→ TEXTE FOURNI
# # # #
Après deux autres jeux, j'ai fini par jeter l'éponge en 90 lorsqu'il est apparu flagrant qu'un
auteur indépendant ne pouvait plus à lui seul s'acquitter de la tâche que représentait
la réalisation d'un jeu à partir de cette époque. Je suis maintenant Lieutenant après
avoir servi dans trois brigades de gendarmerie (dans la Loire et en Martinique) comme enquêteur jusqu'il y
a une dizaine d'années. Période où la Gendarmerie a considéré que mes
compétences dans le domaine informatique seraient mieux utilisées à Paris qu'à
poursuivre les délinquants. J'exerce donc maintenant des fonctions de chef de projet informatique à
la Direction Générale et suis titulaire d'un BTS informatique option réseau que j'ai obtenu
à 39 ans en candidat libre pour avoir le plaisir de l'annoncer à mes parents (ma maman qui a
été institutrice n'avait pas été très fière de son aîné au
moment du BAC).
# # # #
→ COMPLÉTEZ CE QUI SUIT
**A.** Répondez à ces questions sur le texte fourni :
(i) En quelle année a-t-on « jeté l'éponge » ?
(ii) Où se trouvaient les trois brigades de gendarmerie mentionnées ?
(iii) À quel âge le BTS informatique a-t-il été obtenu ?
**B.** Reproduisez à l'identique le passage du texte fourni qui va de « Après deux autres » jusqu'à « moment du BAC). » inclus.

→ DONNÉES SOURCES
# # # #
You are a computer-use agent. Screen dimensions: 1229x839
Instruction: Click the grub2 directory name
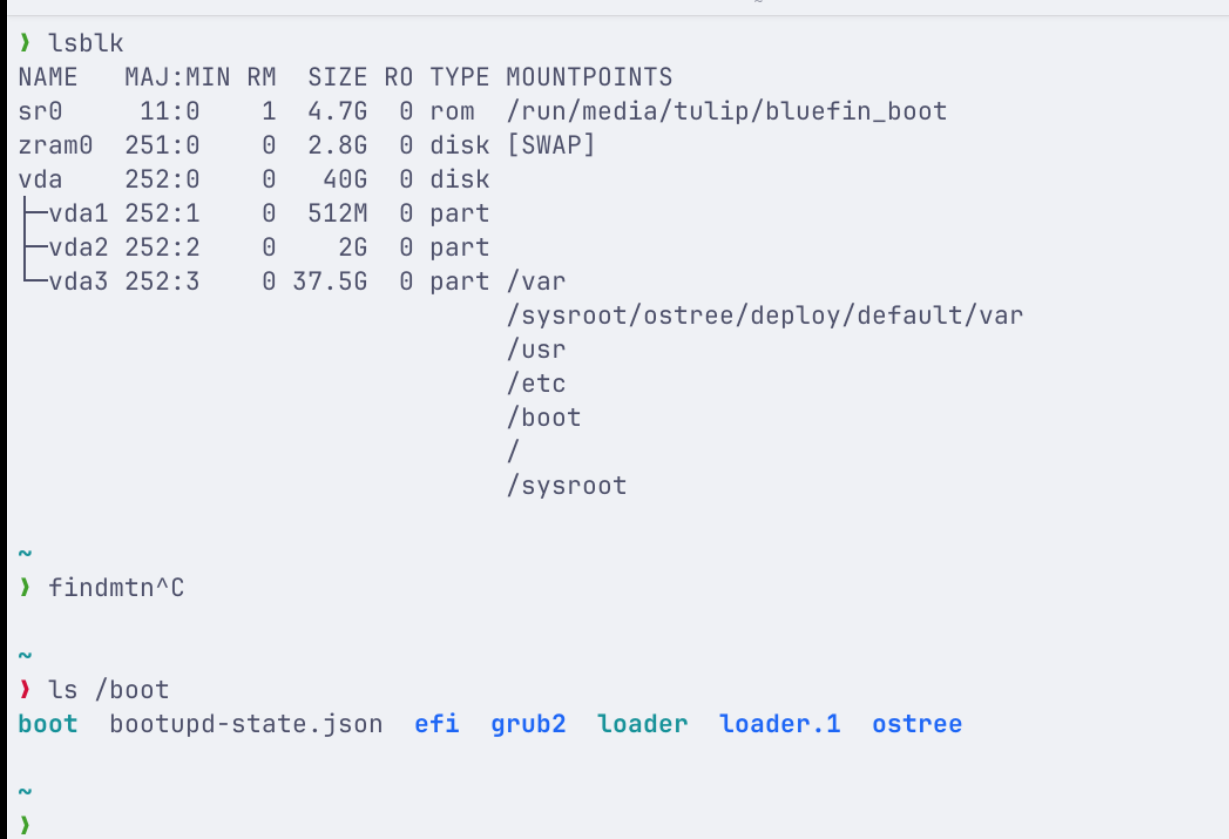528,724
# # # #
→ CORRIGÉS
**A.**
(i) En 90.
(ii) Dans la Loire et en Martinique.
(iii) À 39 ans.

**B.**
Après deux autres jeux, j'ai fini par jeter l'éponge en 90 lorsqu'il est apparu flagrant qu'un
auteur indépendant ne pouvait plus à lui seul s'acquitter de la tâche que représentait
la réalisation d'un jeu à partir de cette époque. Je suis maintenant Lieutenant après
avoir servi dans trois brigades de gendarmerie (dans la Loire et en Martinique) comme enquêteur jusqu'il y
a une dizaine d'années. Période où la Gendarmerie a considéré que mes
compétences dans le domaine informatique seraient mieux utilisées à Paris qu'à
poursuivre les délinquants. J'exerce donc maintenant des fonctions de chef de projet informatique à
la Direction Générale et suis titulaire d'un BTS informatique option réseau que j'ai obtenu
à 39 ans en candidat libre pour avoir le plaisir de l'annoncer à mes parents (ma maman qui a
été institutrice n'avait pas été très fière de son aîné au
moment du BAC).